Maandagmiddag in Jamaica

We rijden door Trenchtown. Een wijk in Kingston waar je als toerist helemaal niet hoort te komen, want elk weekend shoot outs. Maar ja, had Bob Marley er niet gewoond, de legendary King of Reggae. Mister Rastafari himself.  Je weet wel de man met de meest sexy bovenbenen ter wereld.  De honorable Robert Nesta Marley. Die dus.

Wit als we zijn rijden we richting Second Street. De taxichauffeur stopt voor het huis in de culture yard, waar alles nog staat zoals het stond: Bob’s eenpersoonsbed bijvoorbeeld, dat vaker dienst deed als tweepersoonsbed als je het mij vraagt, en onder een afdakje zijn lichtblauwe VW-busje, dat er wat treurig bijstaat, namelijk totaal verroest. Buiten zit een groepje Duitse toeristen te blowen.

Tegenover het huis van Bob Marley wordt er door kinderen gevoetbald op een zanderig veldje. De meesten trouwens op blote voeten. Heel even ben ik terug in de jaren zeventig. De tijd dat de drie beroemde Adidas-strepen nog geen retro waren. Dan, tot mijn stomme verbazing, rijdt er een legerjeep de straat binnen met daarin drie zwaar bewapende mannen in kogelvrije vesten.

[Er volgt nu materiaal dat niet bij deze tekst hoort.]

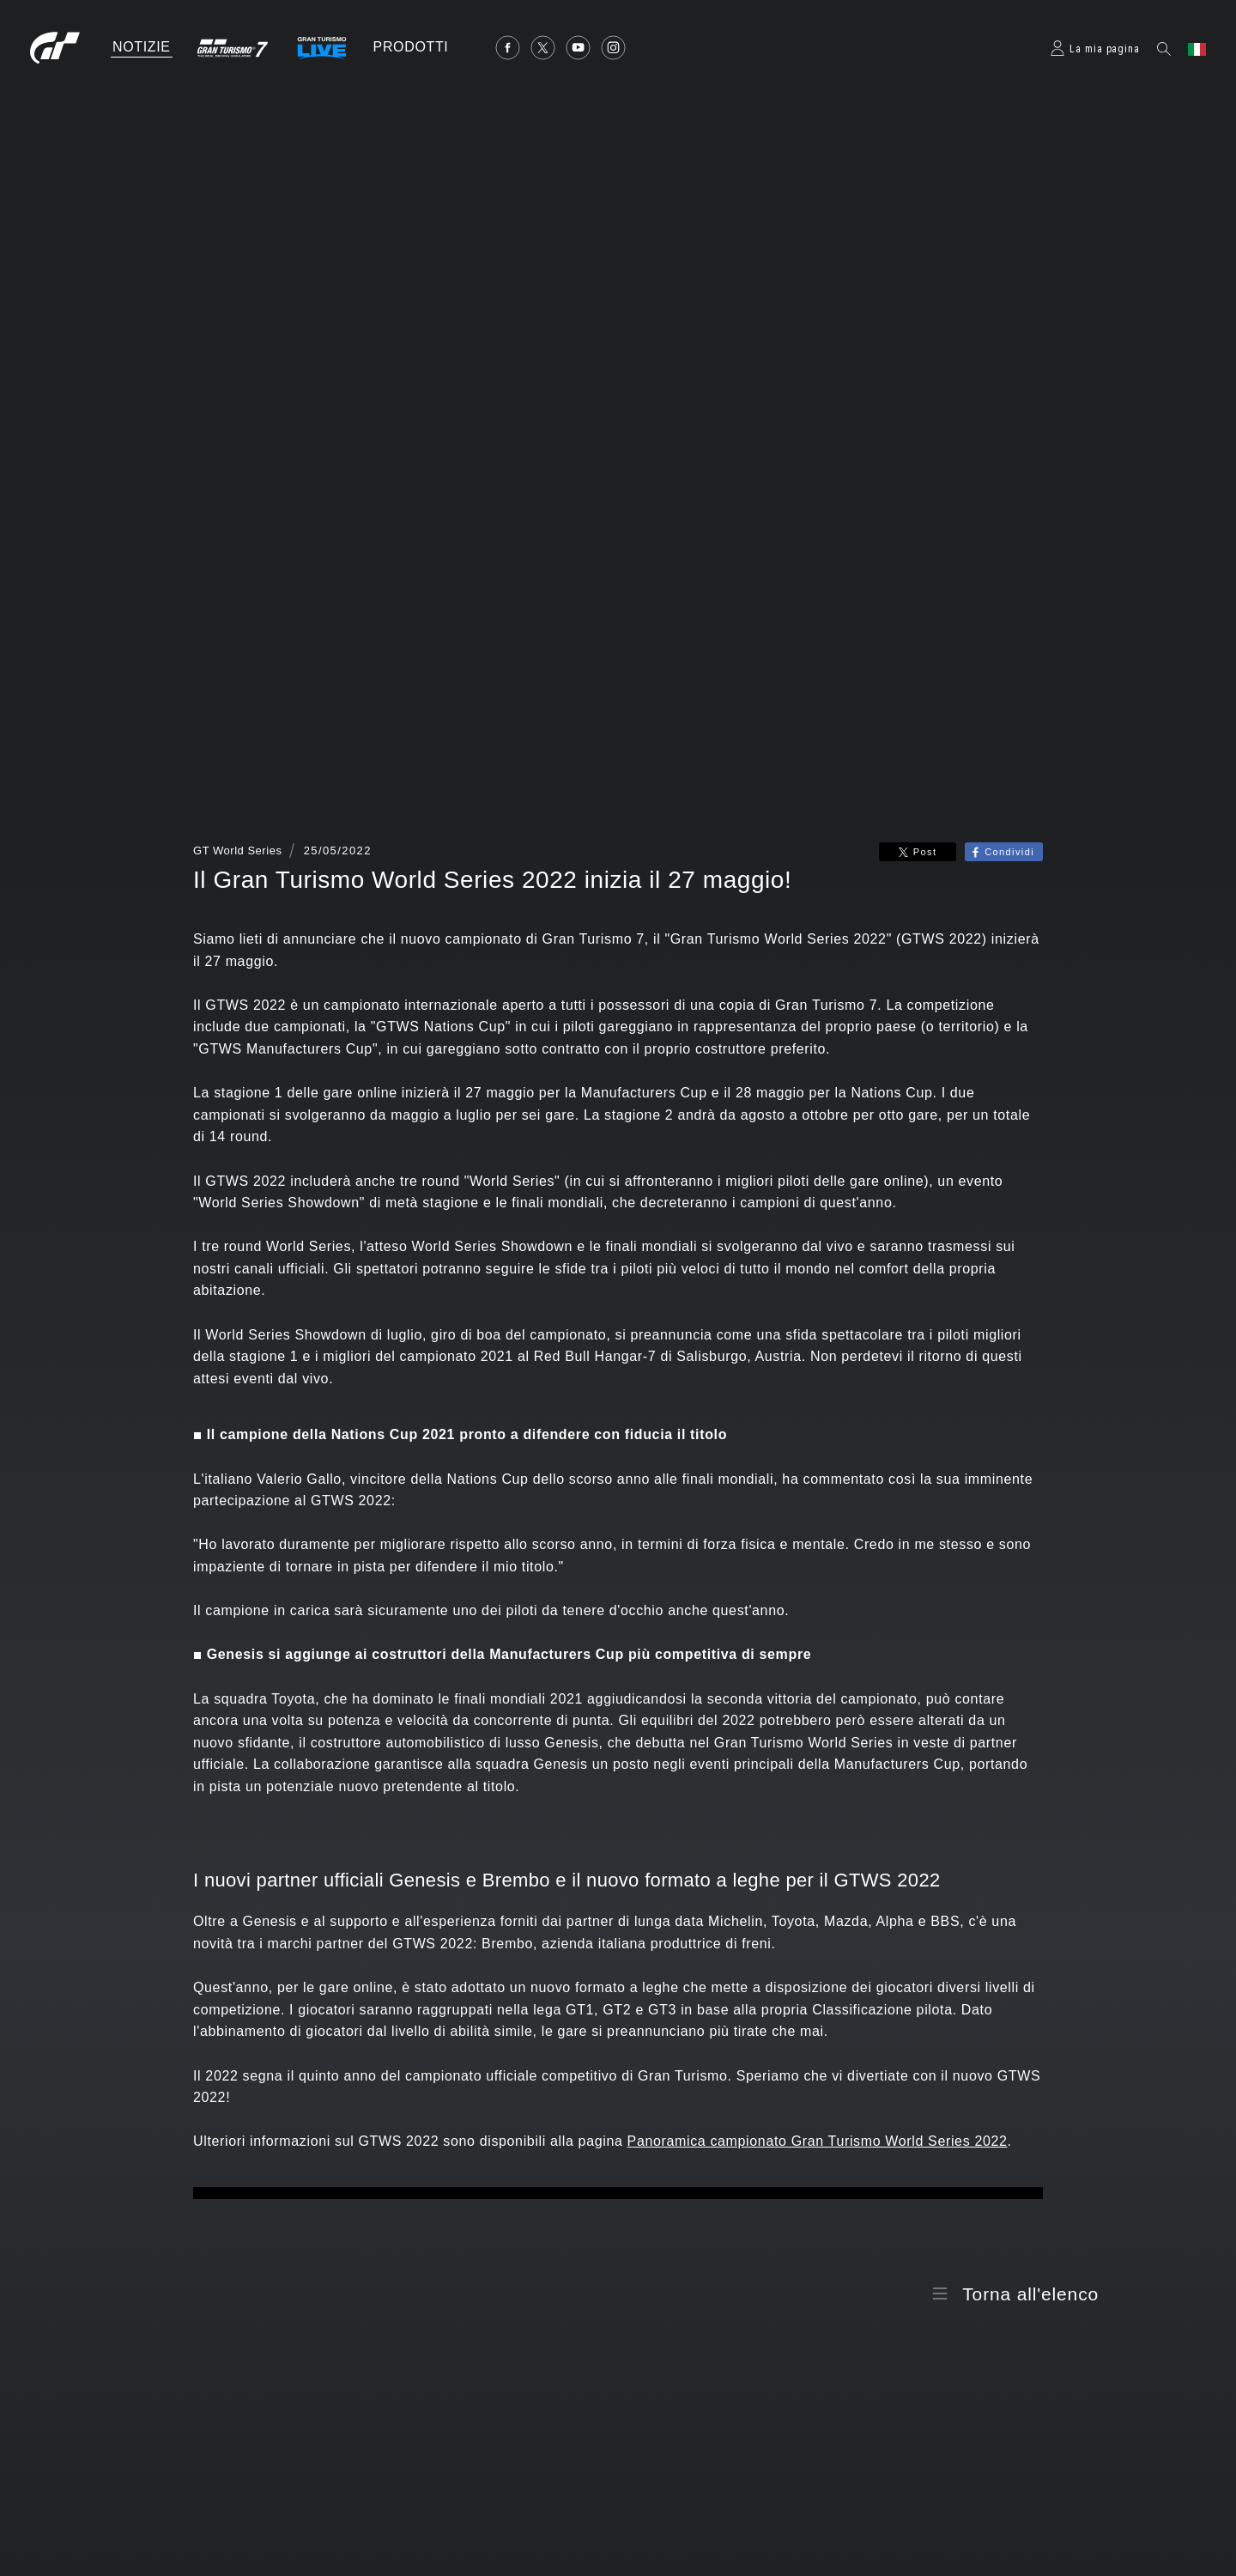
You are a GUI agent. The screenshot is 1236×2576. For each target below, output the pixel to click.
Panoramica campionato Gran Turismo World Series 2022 (817, 2141)
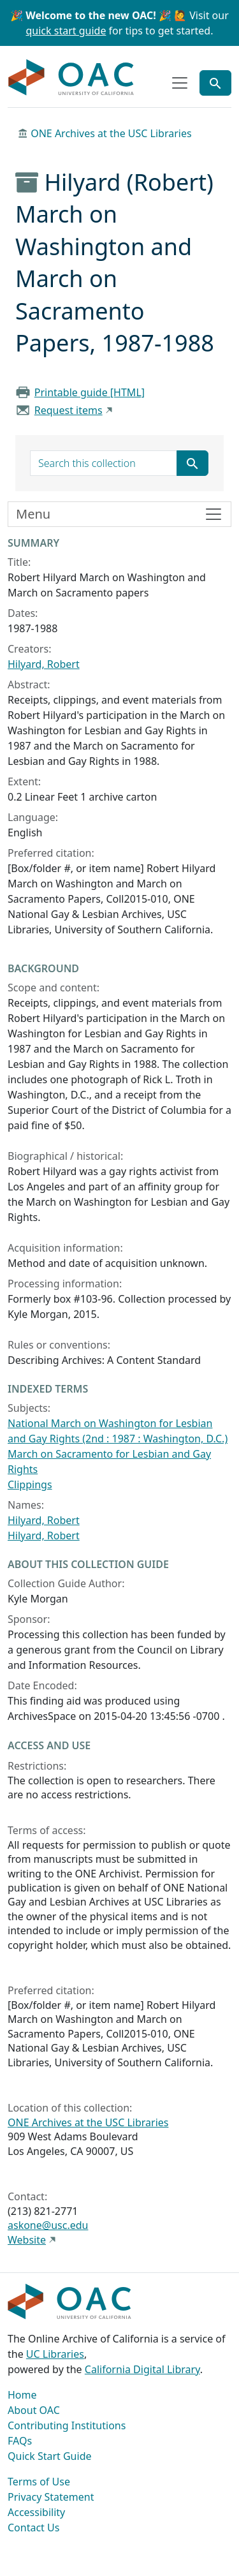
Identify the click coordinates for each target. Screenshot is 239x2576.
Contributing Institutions (67, 2425)
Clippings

Ik snel terug naar de auto, en probeer het gezicht van de taxichauffeur te lezen. Everything Irie, zegt het gezicht, wat zoiets betekent als niks aan de hand.  Het leger patrouilleert altijd op maandagmiddag, ook op dinsdagmiddag trouwens.

Ik knik en kijk om me heen. Er wordt niet meer gevoetbald. Ook de Duitse toeristen zijn verdwenen.  We moesten maar eens gaan. Had Marley niet ook up town een huis? Hope Road. Sjieke diplomatenbuurt.

Het huis is nu museum. Het eenpersoonsbed heeft plaatsgemaakt voor een groot tweepersoonsbed, de trap kraakt (Marley rende hem elke dag een half uur op en af bij wijze van training) en ging dan onder een boom in zijn tuin gitaar spelen. Dit tot grote ergernis van zijn buren, die vrijwel elke dag de politie op hem afstuurden. Lijkt me in retrospectief behoorlijk pijnlijk om die buurman te zijn.

Ook pijnlijk: op het terrein staat een soort tuinhuis met daarin een oude grijze Rastafari. Voor een paar dollar kun je de oude grijze Rastafari een handje geven en een paar vragen stellen. Blijkt het Georgie te zijn uit No Woman, No Cry, de man die het vuur brandende hield:

Said I remember when we use te sit, in the government yard in Trenchtown, and then Georgie would make the fire light, while the log wood burnin through the night.

One handshake away, denk ik en pak mijn portemonnee. Terwijl ik de man een handje geef, heb ik me nog nooit zo wit gevoeld.